> _Task material_:
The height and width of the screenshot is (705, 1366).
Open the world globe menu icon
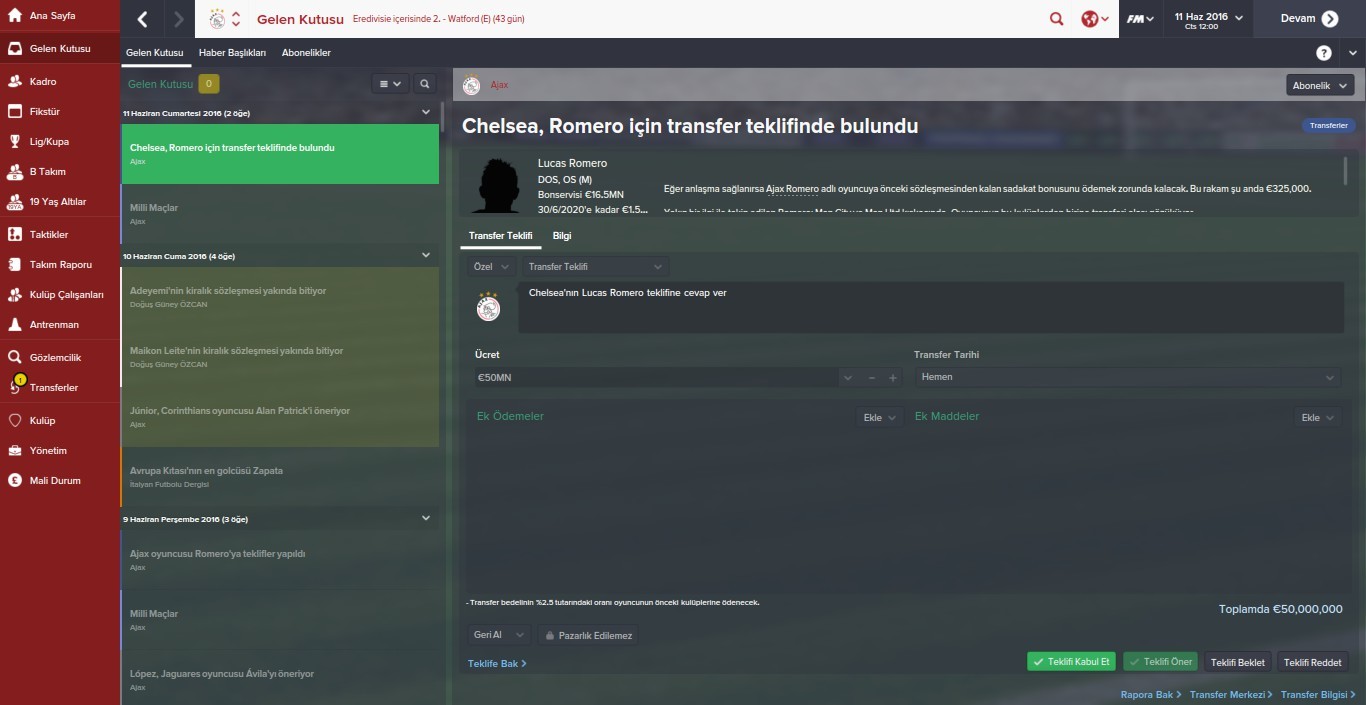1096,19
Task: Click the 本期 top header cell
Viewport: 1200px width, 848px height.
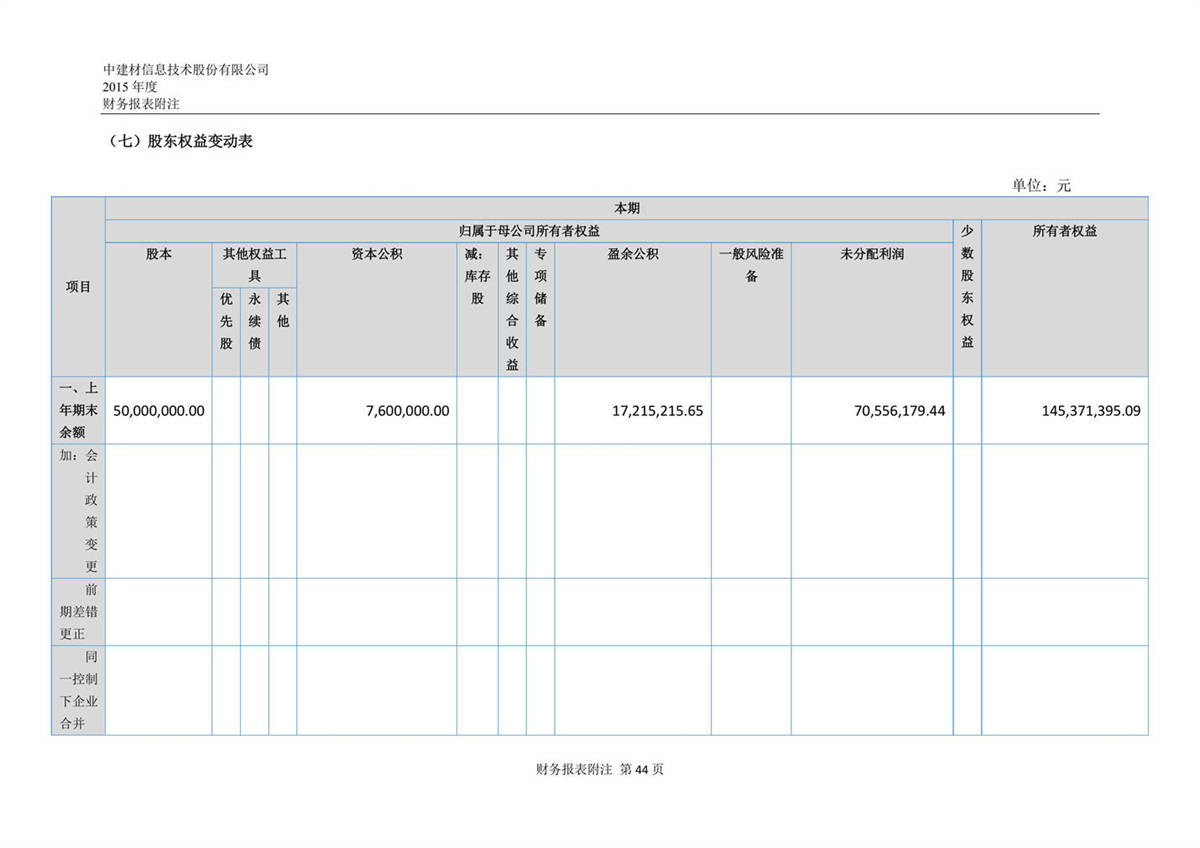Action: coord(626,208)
...
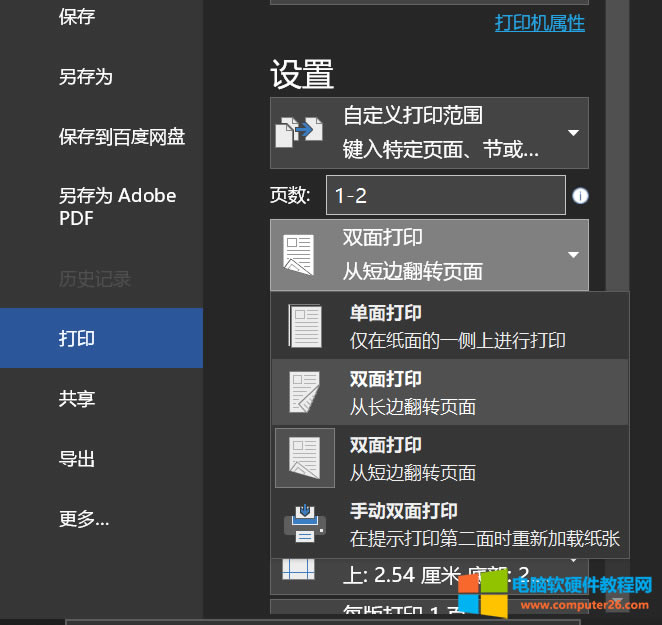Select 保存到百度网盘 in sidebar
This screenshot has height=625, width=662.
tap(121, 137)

> _What you should do_: Rewrite the entries from the line with "The height and" up to and including the line with "Action: coord(626,208)" as a two-column CSV with the headers instruction and location. Give one row per entry, put its text and its answer each in a single quoted field with line breaks replaced by spaces, and leave out the pictures.

> _Solved problem_:
instruction,location
"The height and width of the screenshot is (705, 1366). Open the world globe menu icon","1096,19"
"Task: Click the 本期 top header cell Viewport: 1200px width, 848px height.","Action: coord(626,208)"